Personally, my suggestion to our wing PAO was to simply just take some video of the planes landing & taxiing in to the hangers for storm evacuation.  Also later I thought some video of a few members (staged) operating radios could be videoed also.   A simple release stating CAP was on standby with its radio nets being constantly tested for command & control (if a normal comm outage was experienced) and aircraft protected and were likely to provide assistance to federal & state authorities after the storm had past with tasks such as aerial photo recon, transportation of critical supplies & officials.      Some TV news rooms now allow videos, pictures, and short narratives to be uploaded to their website, so you don't even need to take the time to escort them out on the airport/military base.
RM   

Because all press releases regarding an incident (with mission number) are required to be cleared by the IC/PIO of that incident. If you don't know that, go straight to jail, do not pass go, do not collect $200.

Thrashed

The power is back on! Five days without power due to Irene.  :(

Save the triangle thingy

jpizzo127

Our group had a few Photo Recon sorties and I've heard upstate and some of the new england wings were busy.

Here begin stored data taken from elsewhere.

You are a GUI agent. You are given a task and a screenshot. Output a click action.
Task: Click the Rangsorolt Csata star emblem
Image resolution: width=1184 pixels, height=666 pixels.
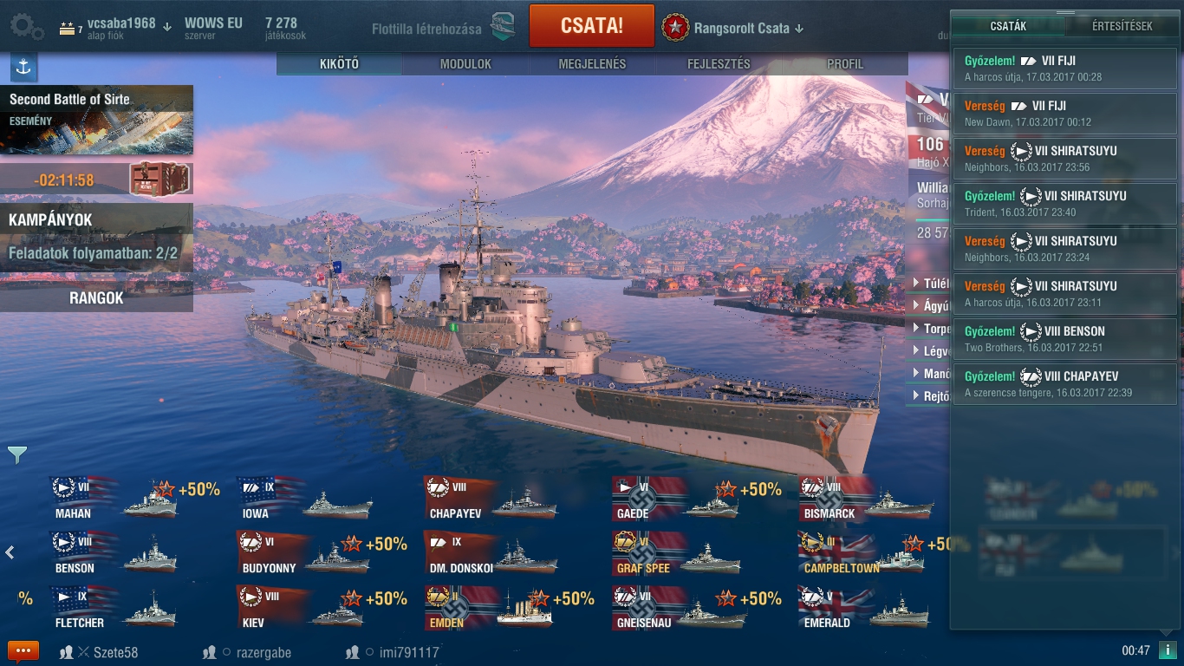click(x=675, y=28)
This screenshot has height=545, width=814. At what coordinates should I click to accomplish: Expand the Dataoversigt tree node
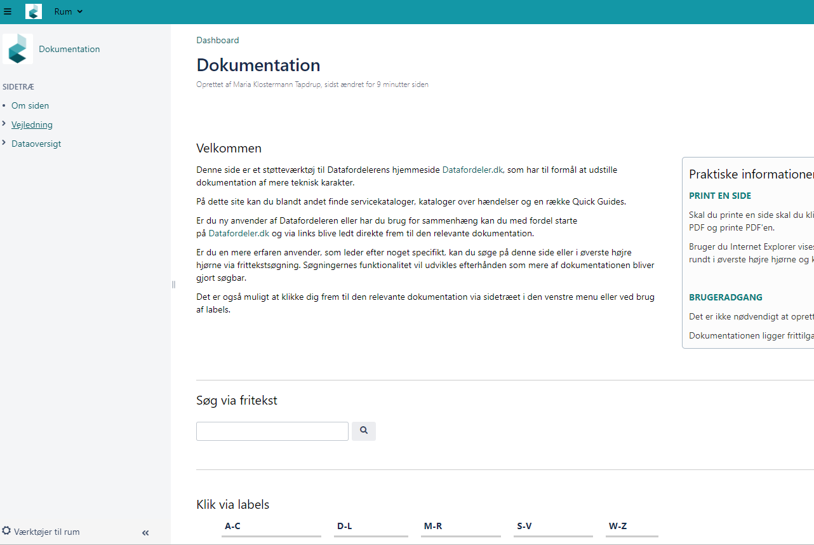click(x=4, y=143)
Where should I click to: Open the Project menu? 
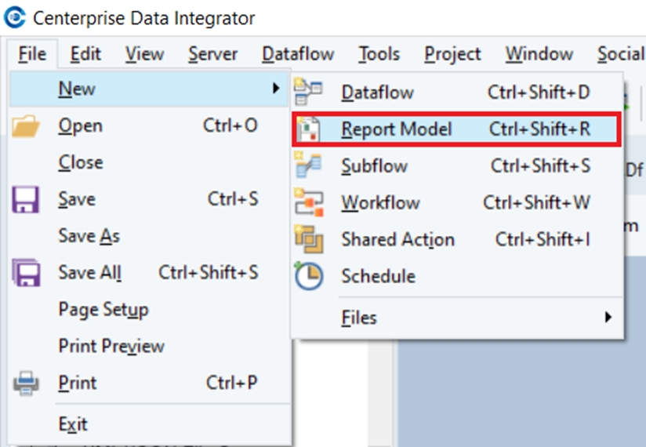click(452, 54)
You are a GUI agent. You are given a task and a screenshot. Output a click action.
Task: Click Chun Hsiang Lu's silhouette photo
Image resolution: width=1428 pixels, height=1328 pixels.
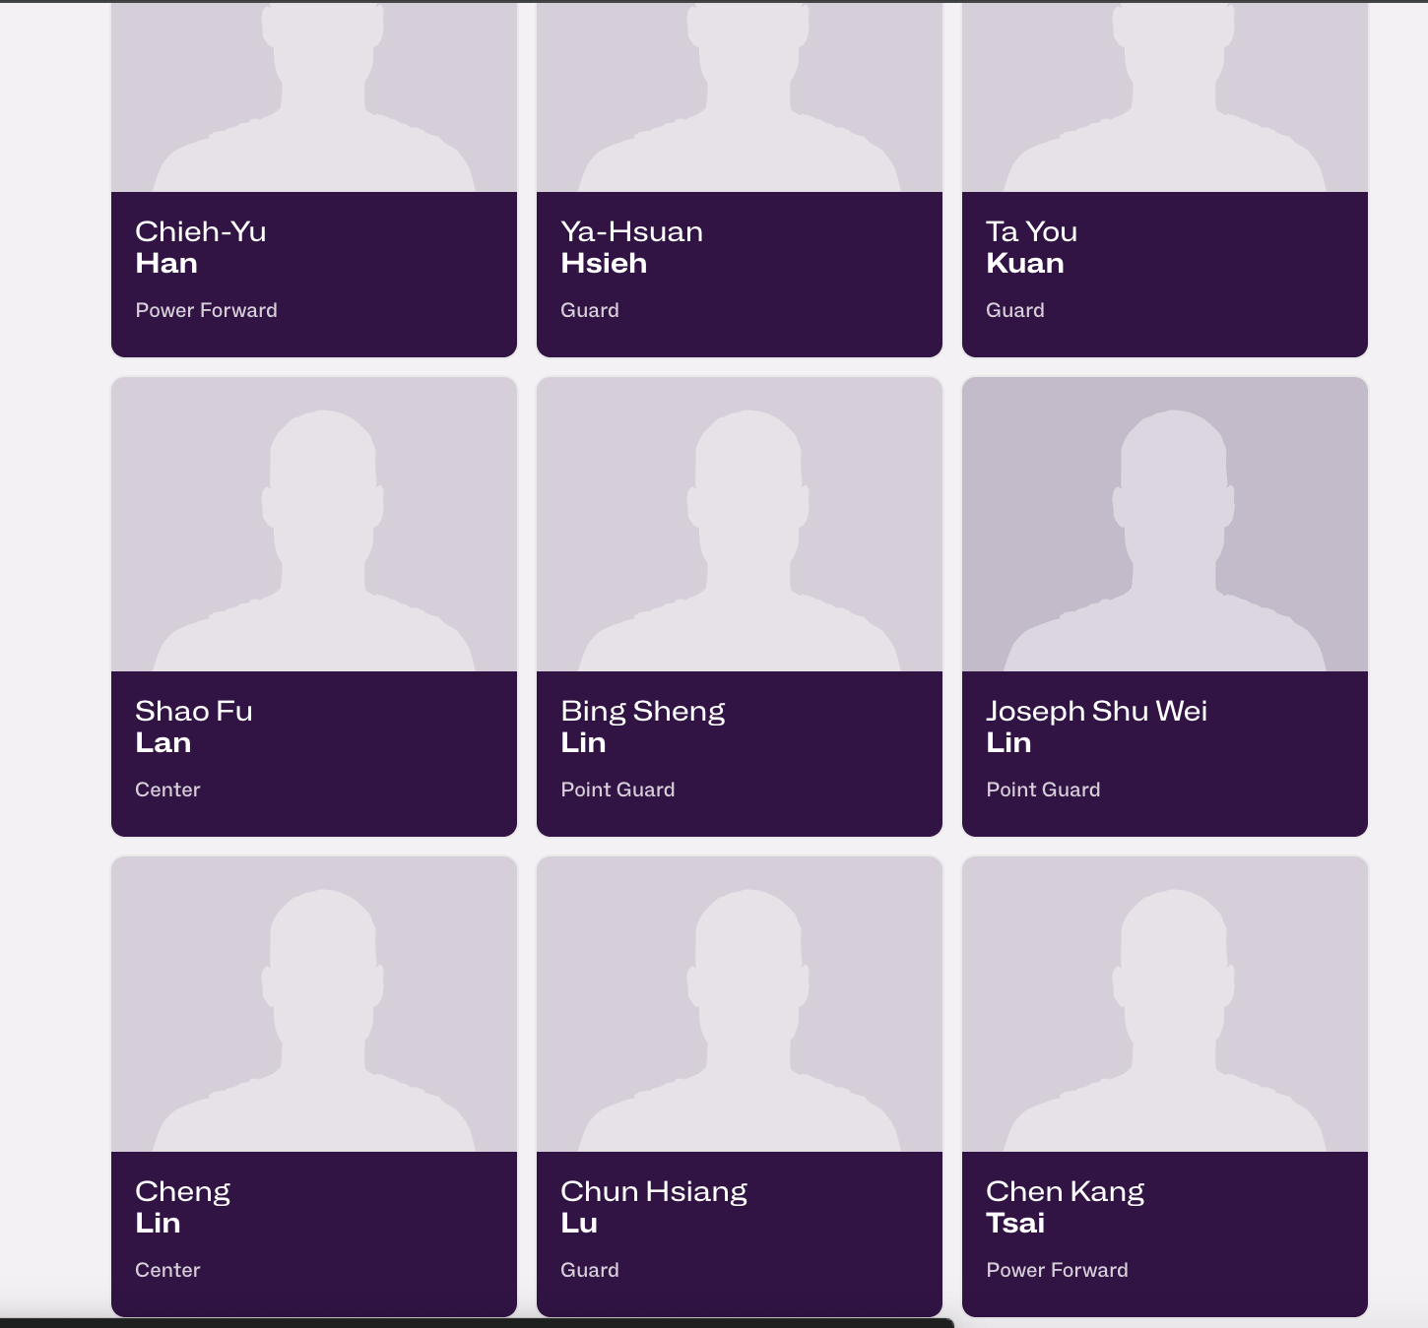point(740,1004)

We did fly a few FEMA and DoT guys to survey the devastation upstate New York.

We should be getting some press in Volunteer this month for this.
JOSEPH PIZZO, Captain, CAP

EMT-83

CTWG flew photo sorties, flew FEMA personnel, worked with Red Cross on damage assessment and staffed shelters. This is exactly where we have focused our training for the past two years.

Maybe I missed it because my power was out, but I'm not aware of anything in the press.

Phil Hirons, Jr.

RIWG flew DA missions for RI EMA and did ground DA photos on the Pawtuxet River as it's just to close to 2 approaches to T.F. Green Airport (PVD). Had to un-move some of our equipment from the new Wing HQ to the old as we did not have internet set up at the new location yet.

Huey Driver

NER flew 74 air sorties and had 21 ground sorties for FEMA in support of Irene.
With malice toward none, with charity for all, with firmness in the right...

jpizzo127

Sounds good. Would have liked some ground sorties here on Long Island. I'm surprised we did not get any ELT missions from this.